# BRIEF
Return all lines in the material below that contain "GIAO".
--*--
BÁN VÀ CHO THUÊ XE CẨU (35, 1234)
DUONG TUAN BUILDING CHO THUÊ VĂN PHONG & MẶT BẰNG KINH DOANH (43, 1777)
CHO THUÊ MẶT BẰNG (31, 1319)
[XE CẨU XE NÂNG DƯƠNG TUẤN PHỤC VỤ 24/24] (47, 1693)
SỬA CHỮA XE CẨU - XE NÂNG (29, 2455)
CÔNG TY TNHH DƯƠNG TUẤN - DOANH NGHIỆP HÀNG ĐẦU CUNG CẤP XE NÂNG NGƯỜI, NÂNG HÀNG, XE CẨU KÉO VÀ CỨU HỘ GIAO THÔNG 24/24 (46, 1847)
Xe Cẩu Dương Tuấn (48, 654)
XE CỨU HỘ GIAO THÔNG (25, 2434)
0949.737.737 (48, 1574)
--*--
# SOLVED PROBLEM
CÔNG TY TNHH DƯƠNG TUẤN - DOANH NGHIỆP HÀNG ĐẦU CUNG CẤP XE NÂNG NGƯỜI, NÂNG HÀNG, XE CẨU KÉO VÀ CỨU HỘ GIAO THÔNG 24/24 (46, 1847)
XE CỨU HỘ GIAO THÔNG (25, 2434)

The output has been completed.